Luan legt den Kopf schief. "Ich habe sie an die Magie verloren. Ich möchte nicht eine Schwester wieder, die vergessen hat, wer sie in der Zeit ohne mich geworden ist. Ich möchte meine Schwester wieder. Und wenn ich akzeptieren muss, dass ich nicht mehr der einzige Mann in ihrem Leben bin, dann soll es wohl so sein." Das meinte Talia also, als sie sagte, ihrem Bruder war es stets wichtig, dass sie glücklich ist. Egal wie, egal mit wem. Dass Luan nicht viel von mir hält, das entnehme ich bereits seinen verengten Pupillen und dem unentwegt zurückgelehnten Oberkörper - das ist nicht Entspannung, sondern Abneigung. "Auch wenn mir persönlich ein normaler Mensch lieber gewesen wäre, muss sie irgendetwas in dir gesehen haben. Oder du lügst wie gedruckt und hast sie doch erpresst."

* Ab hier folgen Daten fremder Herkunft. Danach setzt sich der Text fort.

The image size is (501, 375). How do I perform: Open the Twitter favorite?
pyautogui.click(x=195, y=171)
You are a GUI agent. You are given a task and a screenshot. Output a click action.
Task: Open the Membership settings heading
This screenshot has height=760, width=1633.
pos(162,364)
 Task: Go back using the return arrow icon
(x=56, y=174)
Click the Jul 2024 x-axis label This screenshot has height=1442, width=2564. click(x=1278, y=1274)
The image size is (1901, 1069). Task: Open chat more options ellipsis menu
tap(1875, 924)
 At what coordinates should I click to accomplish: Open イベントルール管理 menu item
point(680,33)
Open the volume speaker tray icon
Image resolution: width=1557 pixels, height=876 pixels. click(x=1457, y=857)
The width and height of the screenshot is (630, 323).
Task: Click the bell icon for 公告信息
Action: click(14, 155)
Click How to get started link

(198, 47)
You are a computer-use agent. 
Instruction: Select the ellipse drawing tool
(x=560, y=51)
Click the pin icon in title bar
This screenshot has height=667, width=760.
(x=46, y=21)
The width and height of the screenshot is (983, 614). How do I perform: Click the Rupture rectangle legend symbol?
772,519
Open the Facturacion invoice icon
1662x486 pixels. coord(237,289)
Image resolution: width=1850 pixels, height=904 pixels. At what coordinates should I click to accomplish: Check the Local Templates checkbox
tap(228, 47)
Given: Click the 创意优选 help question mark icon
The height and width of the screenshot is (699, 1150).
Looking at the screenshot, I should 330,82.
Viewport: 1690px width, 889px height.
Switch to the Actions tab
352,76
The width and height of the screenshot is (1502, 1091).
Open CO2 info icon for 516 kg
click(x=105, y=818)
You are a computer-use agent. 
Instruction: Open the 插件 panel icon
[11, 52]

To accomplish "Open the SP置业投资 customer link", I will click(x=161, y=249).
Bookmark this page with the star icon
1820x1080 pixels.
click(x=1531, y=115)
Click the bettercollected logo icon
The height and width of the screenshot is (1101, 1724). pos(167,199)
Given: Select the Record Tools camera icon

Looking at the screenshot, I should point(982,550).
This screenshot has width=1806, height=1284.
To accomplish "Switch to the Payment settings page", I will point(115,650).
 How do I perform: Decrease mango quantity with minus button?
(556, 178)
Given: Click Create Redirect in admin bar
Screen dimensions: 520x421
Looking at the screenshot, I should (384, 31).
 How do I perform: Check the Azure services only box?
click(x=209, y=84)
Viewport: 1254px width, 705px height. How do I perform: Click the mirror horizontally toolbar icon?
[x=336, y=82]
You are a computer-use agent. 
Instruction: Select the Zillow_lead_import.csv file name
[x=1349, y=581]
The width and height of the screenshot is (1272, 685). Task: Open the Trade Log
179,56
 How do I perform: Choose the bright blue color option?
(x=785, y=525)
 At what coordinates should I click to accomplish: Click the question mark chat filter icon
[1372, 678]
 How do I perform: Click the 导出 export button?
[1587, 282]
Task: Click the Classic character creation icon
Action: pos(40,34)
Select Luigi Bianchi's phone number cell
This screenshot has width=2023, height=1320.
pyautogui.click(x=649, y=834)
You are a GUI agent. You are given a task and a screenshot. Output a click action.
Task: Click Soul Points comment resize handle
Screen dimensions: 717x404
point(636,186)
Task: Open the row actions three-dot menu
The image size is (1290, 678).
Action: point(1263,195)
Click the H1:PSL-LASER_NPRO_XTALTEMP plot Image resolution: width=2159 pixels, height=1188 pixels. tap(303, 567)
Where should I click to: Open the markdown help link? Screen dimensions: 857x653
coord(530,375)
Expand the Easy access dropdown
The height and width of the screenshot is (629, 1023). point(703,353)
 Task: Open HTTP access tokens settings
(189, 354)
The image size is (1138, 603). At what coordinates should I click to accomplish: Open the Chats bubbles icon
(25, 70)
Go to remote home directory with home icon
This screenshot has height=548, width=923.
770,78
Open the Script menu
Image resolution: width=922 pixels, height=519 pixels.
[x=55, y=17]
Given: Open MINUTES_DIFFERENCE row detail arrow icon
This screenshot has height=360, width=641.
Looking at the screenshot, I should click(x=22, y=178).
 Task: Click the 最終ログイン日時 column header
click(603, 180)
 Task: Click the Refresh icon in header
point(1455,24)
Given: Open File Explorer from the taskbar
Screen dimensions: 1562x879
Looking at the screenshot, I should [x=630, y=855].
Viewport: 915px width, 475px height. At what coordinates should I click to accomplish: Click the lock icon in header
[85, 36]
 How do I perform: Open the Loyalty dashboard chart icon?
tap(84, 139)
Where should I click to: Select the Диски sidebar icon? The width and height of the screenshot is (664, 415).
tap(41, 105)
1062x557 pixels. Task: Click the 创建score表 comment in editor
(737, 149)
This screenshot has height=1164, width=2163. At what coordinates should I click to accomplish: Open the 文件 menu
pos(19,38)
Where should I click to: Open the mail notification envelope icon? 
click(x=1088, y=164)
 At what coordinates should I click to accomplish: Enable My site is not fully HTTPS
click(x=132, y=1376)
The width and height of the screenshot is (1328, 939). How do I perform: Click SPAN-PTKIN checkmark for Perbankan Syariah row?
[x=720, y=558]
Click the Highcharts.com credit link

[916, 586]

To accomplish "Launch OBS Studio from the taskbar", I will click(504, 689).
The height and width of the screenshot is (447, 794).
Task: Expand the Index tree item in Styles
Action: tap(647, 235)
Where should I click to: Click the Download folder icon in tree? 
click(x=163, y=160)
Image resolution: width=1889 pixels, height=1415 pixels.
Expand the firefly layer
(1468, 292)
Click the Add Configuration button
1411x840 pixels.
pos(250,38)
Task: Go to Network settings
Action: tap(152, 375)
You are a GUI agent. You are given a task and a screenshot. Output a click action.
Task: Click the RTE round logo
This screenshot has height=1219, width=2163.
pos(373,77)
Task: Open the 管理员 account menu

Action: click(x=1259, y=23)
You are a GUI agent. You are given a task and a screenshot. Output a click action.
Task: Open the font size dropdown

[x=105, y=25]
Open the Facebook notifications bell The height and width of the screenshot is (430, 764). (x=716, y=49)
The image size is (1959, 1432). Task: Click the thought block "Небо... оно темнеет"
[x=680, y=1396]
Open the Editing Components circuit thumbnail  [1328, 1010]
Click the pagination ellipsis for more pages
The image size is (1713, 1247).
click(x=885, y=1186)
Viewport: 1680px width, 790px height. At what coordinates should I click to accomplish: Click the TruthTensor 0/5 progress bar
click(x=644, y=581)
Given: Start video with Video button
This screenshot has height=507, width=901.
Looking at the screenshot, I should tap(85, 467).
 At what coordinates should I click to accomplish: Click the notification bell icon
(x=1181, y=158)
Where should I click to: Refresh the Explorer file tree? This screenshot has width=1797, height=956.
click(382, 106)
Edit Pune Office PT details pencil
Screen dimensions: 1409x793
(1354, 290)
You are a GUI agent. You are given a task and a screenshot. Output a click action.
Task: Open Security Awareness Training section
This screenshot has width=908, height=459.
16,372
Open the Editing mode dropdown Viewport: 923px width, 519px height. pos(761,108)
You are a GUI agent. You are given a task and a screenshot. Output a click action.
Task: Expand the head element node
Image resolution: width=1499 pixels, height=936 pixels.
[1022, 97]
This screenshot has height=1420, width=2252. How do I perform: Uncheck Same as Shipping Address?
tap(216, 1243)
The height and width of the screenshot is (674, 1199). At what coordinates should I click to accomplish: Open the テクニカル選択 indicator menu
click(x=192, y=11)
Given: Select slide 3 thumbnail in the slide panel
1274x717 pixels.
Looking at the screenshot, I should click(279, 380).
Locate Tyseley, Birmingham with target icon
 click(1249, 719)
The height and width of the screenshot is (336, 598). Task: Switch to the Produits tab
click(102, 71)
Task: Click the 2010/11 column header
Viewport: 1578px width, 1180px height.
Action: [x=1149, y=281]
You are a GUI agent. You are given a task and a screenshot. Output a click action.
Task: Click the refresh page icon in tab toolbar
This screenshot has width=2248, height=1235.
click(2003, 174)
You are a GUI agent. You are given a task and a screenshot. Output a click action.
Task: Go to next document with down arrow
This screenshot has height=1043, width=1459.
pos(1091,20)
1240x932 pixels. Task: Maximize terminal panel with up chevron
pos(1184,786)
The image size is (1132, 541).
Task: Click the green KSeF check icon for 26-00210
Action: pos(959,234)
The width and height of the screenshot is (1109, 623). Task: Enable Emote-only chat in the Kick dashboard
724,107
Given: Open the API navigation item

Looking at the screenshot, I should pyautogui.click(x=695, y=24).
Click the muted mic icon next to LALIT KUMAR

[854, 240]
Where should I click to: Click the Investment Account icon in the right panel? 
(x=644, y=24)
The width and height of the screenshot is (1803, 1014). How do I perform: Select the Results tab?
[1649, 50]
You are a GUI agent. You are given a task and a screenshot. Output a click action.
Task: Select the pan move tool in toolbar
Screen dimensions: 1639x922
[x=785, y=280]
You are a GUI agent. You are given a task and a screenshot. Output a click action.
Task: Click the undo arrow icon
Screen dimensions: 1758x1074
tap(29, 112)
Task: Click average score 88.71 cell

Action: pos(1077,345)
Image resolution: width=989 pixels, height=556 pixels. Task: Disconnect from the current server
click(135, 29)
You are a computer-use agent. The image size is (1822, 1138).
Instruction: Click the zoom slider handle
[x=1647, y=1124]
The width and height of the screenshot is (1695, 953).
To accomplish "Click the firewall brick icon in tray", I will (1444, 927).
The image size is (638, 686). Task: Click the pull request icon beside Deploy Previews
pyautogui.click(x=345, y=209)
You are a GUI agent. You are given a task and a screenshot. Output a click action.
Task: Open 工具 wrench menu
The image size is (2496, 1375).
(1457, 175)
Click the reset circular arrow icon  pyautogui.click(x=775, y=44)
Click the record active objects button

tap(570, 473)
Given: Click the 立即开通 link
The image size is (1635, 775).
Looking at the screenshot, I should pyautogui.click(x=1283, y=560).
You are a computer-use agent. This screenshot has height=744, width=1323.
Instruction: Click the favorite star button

"Gefühle kann man nicht erzwingen."
"Guter Punkt." Luan nickt nachdenklich. "Dann ist es wohl in unser beider Interesse, dass sie wieder sie selbst ist."
"In der Tat", stimme ich zu. "Leider bin ich bislang noch nicht schlauer geworden. Es gab kleinere Komplikationen."

"Kleinere?" Talias Bruder kann sich ein Grinsen nicht verkneifen, als er auf die Scherben auf dem Boden deutet. "Was sind denn dann größere?"
In Lucius' Händen zu sein, aber da ich nicht weiß, wie viel Talia ihm über den Berater berichtet hat, werde ich mich zurückzuhalten. Sie wird ihre Gründe haben, warum sie ihn im Unwissen lässt - vermutlich würde Luan an die Decke gehen, wenn er von dem Brandmal wüsste. Wenn er wüsste, wie sie zugerichtet wurde.